__WORK ITEM__: Output the listing below, keeping each line exactly as it stands.

__RECORDS__:

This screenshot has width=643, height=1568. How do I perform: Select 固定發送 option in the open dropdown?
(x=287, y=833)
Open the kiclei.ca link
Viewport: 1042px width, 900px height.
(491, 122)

__FINAL ANSWER__:
This screenshot has width=643, height=1568. How do I perform: Select 固定發送 option in the open dropdown?
(x=287, y=833)
Open the kiclei.ca link
Viewport: 1042px width, 900px height.
(491, 122)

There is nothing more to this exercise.